Question

The electric field associated with a light wave is given by ${\displaystyle E=E_0\sin \left[(1.57\times {10}^7 {\text{m}}^{-1})(x-ct)\right]}$. Find the stopping potential when this light is used in an experiment on photoelectric effect with the emitter having work function 1.9 eV.
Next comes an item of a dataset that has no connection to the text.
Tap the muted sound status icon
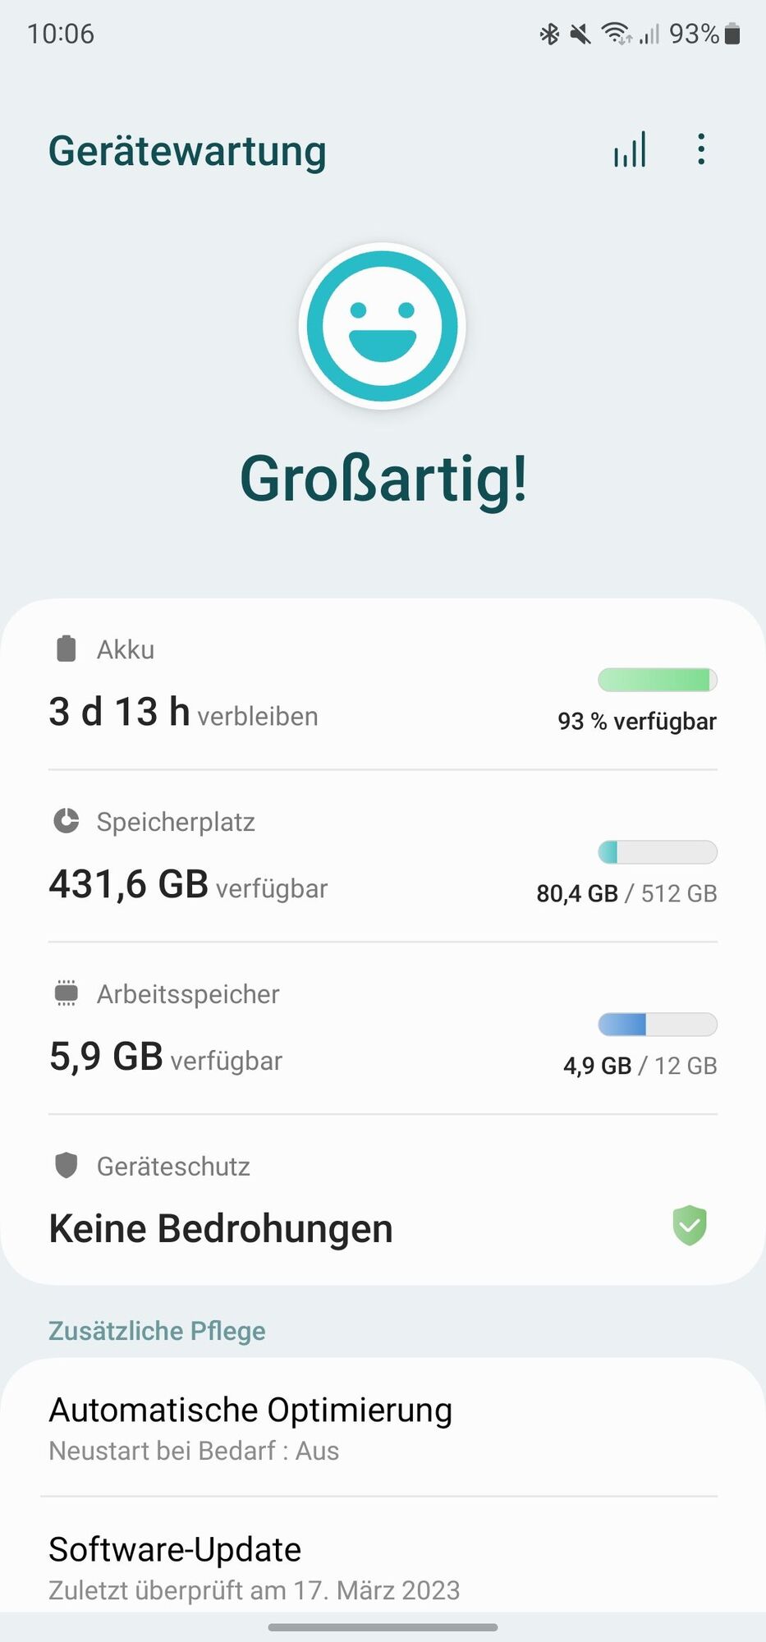766x1642 pixels. tap(580, 34)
(Use h = 6.63 × 10^-34J-s = 4.14 × 10^-15 eV-s, c = 3 × 10⁸ m/s and me = 9.1 × 10^-31kg)

Answer 1

Given :-

Electric field , ${\displaystyle E=E_0 \sin \left[(1.57\times {10}^7{\text{m}}^{-1})(x-ct)\right]}$

Work function, ${\displaystyle \varphi =1.9 \text{eV}}$

On comparing the given equation with the standard equation, ${\displaystyle E=E_0 \sin (kx-wt)}$,

we get :- 

${\displaystyle \omega =1.57\times {10}^7\times c}$

Now , frequency,

${\displaystyle v=\frac{1.57\times {10}^7\times 3\times {10}^8}{2\pi }Hz}$

From Einstein's photoelectric equation,

${\displaystyle {\text{eV}}_0=hv-\varphi }$

Here, V0 = stopping potential
           e = charge on electron
           h = Planck's constant

On substituting the respective values, we get :-

${\displaystyle {\text{eV}}_0=6.63\times {10}^{-34}\times \frac{1.57\times 3\times {10}^{15}}{2\pi \times 1.6\times {10}^{-19}}-1.9 \text{eV}}$

${\displaystyle \Rightarrow {\text{eV}}_0=3.105-1.9=1.205 \text{eV}}$

${\displaystyle \Rightarrow V_0=\frac{1.205\times 1.6\times {10}^{-19}}{1.6\times {10}^{-19}}=1.205V}$

Thus, the value of the stopping potential is 1.205 V.